Genetic organization of the downstream region of the mecA element in methicillin-resistant Staphylococcus aureus isolates carrying different polymorphisms of this region

Abstract

We describe here the genetic organization of the mec element downstream of the mecA gene in 34 different methicillin-resistant Staphylococcus aureus (MRSA) clinical isolates carrying 13 of the most frequent polymorphisms of mecA and representing the major epidemic clones of MRSA. All polymorphisms carried three common genetic elements: the hypervariable region, a copy of IS431, and a unique 2-kb sequence (downstream constant segment, or dcs) for which no homologous sequences are found in data banks.

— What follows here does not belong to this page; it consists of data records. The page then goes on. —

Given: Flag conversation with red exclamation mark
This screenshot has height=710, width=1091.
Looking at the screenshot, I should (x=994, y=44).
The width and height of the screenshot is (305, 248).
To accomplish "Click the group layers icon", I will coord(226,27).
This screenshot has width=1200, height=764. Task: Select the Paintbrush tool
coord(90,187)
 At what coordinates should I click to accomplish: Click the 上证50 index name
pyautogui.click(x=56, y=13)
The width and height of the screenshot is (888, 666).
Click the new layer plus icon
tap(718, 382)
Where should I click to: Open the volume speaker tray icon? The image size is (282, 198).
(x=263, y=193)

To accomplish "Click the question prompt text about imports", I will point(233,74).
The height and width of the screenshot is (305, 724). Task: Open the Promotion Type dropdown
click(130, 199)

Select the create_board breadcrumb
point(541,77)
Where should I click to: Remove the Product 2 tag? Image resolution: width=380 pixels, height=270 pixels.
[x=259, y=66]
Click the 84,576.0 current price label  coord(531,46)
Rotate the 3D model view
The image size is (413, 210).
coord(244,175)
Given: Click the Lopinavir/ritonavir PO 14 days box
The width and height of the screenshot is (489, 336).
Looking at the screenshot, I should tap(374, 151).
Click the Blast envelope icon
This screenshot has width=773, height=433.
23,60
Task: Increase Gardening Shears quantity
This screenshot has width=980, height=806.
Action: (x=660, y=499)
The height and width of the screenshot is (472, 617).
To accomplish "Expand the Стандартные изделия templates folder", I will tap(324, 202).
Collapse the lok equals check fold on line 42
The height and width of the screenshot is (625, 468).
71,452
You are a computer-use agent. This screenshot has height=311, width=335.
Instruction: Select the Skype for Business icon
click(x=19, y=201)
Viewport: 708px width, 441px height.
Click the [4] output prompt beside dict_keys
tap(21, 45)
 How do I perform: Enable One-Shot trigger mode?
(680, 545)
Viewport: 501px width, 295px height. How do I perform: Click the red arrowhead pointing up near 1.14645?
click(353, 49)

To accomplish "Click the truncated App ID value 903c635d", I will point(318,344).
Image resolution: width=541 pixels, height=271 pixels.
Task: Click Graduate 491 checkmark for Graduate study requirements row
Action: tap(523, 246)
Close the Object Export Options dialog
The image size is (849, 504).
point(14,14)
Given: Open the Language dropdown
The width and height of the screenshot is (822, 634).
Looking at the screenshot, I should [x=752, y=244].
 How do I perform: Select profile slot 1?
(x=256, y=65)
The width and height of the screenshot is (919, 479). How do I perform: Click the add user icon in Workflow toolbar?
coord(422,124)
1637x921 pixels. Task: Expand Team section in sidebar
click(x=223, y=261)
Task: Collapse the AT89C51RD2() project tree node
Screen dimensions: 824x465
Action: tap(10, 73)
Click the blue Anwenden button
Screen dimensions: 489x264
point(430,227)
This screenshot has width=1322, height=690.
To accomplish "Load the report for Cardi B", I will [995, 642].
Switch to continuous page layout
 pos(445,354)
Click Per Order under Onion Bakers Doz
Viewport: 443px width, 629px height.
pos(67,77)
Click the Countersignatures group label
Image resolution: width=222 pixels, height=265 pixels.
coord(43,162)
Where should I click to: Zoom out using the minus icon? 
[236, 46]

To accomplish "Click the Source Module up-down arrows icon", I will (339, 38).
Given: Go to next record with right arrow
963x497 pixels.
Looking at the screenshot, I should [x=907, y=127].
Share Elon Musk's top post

Polymorphisms of the downstream region were shown to be caused by the presence of linearized plasmids flanked by insertion sequences (pUB110, pT181, and pI258) and the autonomous insertion sequence IS256.

FIG. 1

Molecular organization of the ClaI::mecA downstream polymorphisms. ClaI-mecA types are displayed on the left; between parentheses are the approximate sizes of the ClaI::mecA downstream vicinities in kilobases. ClaI digestion sites are indicated with vertical arrows. Coding sequences for each plasmid are indicated as described in the original references. ΔHVR, deleted HVR; dcs, downstream constant segment; Ins117, the 117-bp sequence flanked by two 15-bp direct repeats; orfX, insertion site of the mec element into the S. aureus chromosome as defined by Ito et al. (15). In pattern I organization the digestion sites used for cloning are indicated, as are the locations of primers used in the screening of the other vicinities (see Table 3 for primer sequences).

FIG. 2

Molecular organization of the ClaI::mecA upstream polymorphisms. ClaI-mecA types are displayed on the left; between parentheses are the approximate sizes of the ClaI::mecA upstream vicinities in kilobases. ClaI digestion sites are indicated with vertical arrows. Horizontal arrows represent coding sequences and their directions of transcription. The upstream ClaI::mecA fragments were studied by IPCR and sequencing of the amplified fragments.